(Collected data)

============

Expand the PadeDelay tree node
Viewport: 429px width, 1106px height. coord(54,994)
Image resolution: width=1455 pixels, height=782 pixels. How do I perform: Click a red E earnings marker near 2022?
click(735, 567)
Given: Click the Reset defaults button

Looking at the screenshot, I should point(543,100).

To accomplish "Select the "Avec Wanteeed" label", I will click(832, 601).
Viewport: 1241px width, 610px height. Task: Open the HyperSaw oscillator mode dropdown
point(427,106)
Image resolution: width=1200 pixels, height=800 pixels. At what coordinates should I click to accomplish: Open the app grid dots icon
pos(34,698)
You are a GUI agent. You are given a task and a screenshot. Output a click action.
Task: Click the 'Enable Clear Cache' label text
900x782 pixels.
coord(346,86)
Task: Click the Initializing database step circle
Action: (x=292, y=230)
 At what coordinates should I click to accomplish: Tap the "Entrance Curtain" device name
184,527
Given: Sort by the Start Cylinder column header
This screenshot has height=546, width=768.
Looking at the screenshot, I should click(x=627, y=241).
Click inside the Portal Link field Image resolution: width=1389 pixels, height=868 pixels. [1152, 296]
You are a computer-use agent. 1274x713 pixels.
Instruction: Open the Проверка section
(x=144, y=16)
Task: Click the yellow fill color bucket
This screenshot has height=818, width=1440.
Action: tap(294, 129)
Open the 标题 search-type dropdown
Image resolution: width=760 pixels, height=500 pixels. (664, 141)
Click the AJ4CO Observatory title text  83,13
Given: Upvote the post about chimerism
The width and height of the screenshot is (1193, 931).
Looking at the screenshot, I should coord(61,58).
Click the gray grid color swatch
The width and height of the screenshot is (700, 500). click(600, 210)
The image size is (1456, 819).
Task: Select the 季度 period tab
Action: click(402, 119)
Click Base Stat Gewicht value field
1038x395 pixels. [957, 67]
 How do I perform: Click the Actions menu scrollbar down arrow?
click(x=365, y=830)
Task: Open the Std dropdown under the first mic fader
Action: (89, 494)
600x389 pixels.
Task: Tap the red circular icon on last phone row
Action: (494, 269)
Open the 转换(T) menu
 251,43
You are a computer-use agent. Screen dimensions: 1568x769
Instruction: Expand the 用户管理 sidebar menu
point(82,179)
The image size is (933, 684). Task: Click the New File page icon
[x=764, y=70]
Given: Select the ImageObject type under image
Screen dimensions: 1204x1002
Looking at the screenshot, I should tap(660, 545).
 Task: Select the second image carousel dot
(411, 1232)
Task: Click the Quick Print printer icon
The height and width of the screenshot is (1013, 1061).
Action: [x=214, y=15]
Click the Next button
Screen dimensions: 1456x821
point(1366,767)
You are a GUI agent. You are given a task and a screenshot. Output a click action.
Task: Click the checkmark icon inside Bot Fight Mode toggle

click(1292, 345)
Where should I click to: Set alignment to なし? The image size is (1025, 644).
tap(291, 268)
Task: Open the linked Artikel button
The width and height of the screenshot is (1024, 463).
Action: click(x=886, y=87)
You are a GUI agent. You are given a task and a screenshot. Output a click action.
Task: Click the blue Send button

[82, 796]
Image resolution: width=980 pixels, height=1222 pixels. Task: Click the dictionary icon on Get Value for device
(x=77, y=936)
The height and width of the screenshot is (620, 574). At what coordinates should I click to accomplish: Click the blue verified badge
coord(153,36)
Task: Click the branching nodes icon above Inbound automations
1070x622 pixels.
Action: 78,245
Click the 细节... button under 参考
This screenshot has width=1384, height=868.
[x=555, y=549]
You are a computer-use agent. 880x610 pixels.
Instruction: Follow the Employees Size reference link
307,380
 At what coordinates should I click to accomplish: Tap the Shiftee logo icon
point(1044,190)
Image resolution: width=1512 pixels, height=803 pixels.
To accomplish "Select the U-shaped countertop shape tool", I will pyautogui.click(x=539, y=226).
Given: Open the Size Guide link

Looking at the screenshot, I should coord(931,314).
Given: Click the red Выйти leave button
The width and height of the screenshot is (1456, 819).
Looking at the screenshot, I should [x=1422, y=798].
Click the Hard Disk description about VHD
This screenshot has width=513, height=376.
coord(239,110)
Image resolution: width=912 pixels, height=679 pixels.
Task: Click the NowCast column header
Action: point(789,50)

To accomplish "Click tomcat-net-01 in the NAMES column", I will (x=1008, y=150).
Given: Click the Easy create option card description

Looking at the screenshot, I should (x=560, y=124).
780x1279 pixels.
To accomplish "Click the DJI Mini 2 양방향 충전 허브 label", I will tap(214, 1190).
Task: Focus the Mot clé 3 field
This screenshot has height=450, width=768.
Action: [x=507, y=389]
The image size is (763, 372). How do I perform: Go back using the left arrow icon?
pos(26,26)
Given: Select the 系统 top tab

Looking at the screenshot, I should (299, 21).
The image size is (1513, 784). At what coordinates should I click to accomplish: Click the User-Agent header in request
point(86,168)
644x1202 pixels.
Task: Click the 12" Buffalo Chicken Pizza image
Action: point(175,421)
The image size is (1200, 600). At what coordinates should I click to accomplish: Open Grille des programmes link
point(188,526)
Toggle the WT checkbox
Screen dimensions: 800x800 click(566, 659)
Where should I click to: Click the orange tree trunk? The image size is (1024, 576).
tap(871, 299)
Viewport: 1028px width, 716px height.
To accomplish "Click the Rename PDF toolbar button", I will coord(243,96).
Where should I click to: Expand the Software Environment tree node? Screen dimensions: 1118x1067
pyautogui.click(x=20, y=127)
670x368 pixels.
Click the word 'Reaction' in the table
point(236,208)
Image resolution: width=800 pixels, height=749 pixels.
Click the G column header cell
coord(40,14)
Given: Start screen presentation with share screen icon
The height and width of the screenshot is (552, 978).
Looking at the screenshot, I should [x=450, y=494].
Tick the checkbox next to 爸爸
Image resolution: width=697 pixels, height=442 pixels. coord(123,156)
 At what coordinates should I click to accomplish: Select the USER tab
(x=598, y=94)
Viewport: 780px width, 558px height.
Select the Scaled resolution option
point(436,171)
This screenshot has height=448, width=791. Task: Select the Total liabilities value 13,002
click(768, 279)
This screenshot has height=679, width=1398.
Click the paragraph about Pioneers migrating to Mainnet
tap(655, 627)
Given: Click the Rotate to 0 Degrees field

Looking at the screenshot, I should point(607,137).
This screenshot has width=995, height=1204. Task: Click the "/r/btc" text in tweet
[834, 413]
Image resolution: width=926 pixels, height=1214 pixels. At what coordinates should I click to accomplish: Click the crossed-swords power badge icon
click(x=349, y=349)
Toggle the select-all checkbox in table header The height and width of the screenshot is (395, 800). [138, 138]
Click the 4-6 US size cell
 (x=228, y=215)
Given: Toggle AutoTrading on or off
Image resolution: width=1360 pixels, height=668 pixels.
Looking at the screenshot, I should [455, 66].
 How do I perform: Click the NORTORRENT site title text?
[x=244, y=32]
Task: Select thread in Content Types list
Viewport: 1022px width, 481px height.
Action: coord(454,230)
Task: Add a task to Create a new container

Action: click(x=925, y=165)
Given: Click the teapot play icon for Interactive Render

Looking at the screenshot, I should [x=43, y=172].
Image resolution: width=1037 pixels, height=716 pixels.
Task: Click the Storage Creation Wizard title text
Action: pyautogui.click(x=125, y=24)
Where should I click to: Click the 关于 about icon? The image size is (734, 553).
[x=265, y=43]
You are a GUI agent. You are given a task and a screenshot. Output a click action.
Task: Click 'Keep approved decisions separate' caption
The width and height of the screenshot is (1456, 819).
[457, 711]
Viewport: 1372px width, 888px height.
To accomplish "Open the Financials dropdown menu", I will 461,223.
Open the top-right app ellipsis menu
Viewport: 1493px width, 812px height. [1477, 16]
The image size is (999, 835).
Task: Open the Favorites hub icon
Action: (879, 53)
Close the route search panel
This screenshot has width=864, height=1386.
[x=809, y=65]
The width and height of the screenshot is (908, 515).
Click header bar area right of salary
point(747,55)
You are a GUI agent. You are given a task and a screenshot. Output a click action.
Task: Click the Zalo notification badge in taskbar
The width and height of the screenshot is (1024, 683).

============

(Exercise objective) Lines holding "computer": copy each one from the records above.

(Answer to this exercise)
You are a computer-use agent. 1274x713 pixels.
You are a computer-use agent. Screen dimensions: 1568x769
You are a computer-use agent. 880x610 pixels.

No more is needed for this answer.